From: Martin KaFai Lau <martin.lau@linux.dev>
To: Alexei Starovoitov <alexei.starovoitov@gmail.com>
Cc: Amery Hung <ameryhung@gmail.com>,
Jakub Sitnicki <jakub@cloudflare.com>,
Martin KaFai Lau <martin.lau@kernel.org>,
bpf <bpf@vger.kernel.org>,
Network Development <netdev@vger.kernel.org>,
"David S. Miller" <davem@davemloft.net>,
Eric Dumazet <edumazet@google.com>,
Jakub Kicinski <kuba@kernel.org>, Paolo Abeni <pabeni@redhat.com>,
Alexei Starovoitov <ast@kernel.org>,
Daniel Borkmann <daniel@iogearbox.net>,
Jesper Dangaard Brouer <hawk@kernel.org>,
John Fastabend <john.fastabend@gmail.com>,
Stanislav Fomichev <sdf@fomichev.me>,
Simon Horman <horms@kernel.org>,
Andrii Nakryiko <andrii@kernel.org>,
Eduard Zingerman <eddyz87@gmail.com>, Song Liu <song@kernel.org>,
Yonghong Song <yonghong.song@linux.dev>,
KP Singh <kpsingh@kernel.org>, Hao Luo <haoluo@google.com>,
Jiri Olsa <jolsa@kernel.org>,
kernel-team <kernel-team@cloudflare.com>
Subject: Re: [PATCH bpf-next v2 15/16] bpf: Realign skb metadata for TC progs using data_meta
Date: Mon, 5 Jan 2026 14:25:40 -0800 [thread overview]
Message-ID: <d267c646-1acc-4e5b-aa96-56759fca57d0@linux.dev> (raw)
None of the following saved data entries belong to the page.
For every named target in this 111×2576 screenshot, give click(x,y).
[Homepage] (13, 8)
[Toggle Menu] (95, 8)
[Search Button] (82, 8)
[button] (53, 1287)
In-Reply-To: <CAADnVQKB5vRJM4kJC5515snR6KHweE-Ld_W1wWgPSWATgiUCwg@mail.gmail.com>
On 1/5/26 1:47 PM, Alexei Starovoitov wrote:
> On Mon, Jan 5, 2026 at 12:55 PM Martin KaFai Lau <martin.lau@linux.dev> wrote:
>>
>>
>>
>> On 1/5/26 11:42 AM, Amery Hung wrote:
>>> On Mon, Jan 5, 2026 at 11:14 AM Alexei Starovoitov
>>> <alexei.starovoitov@gmail.com> wrote:
>>>>
>>>> On Mon, Jan 5, 2026 at 4:15 AM Jakub Sitnicki <jakub@cloudflare.com> wrote:
>>>>>
>>>>>
>>>>> +__bpf_kfunc_start_defs();
>>>>> +
>>>>> +__bpf_kfunc void bpf_skb_meta_realign(struct __sk_buff *skb_)
>>>>> +{
>>>>> + struct sk_buff *skb = (typeof(skb))skb_;
>>>>> + u8 *meta_end = skb_metadata_end(skb);
>>>>> + u8 meta_len = skb_metadata_len(skb);
>>>>> + u8 *meta;
>>>>> + int gap;
>>>>> +
>>>>> + gap = skb_mac_header(skb) - meta_end;
>>>>> + if (!meta_len || !gap)
>>>>> + return;
>>>>> +
>>>>> + if (WARN_ONCE(gap < 0, "skb metadata end past mac header")) {
>>>>> + skb_metadata_clear(skb);
>>>>> + return;
>>>>> + }
>>>>> +
>>>>> + meta = meta_end - meta_len;
>>>>> + memmove(meta + gap, meta, meta_len);
>>>>> + skb_shinfo(skb)->meta_end += gap;
>>>>> +
>>>>> + bpf_compute_data_pointers(skb);
>>>>> +}
>>>>> +
>>>>> +__bpf_kfunc_end_defs();
>>>>> +
>>>>> +BTF_KFUNCS_START(tc_cls_act_hidden_ids)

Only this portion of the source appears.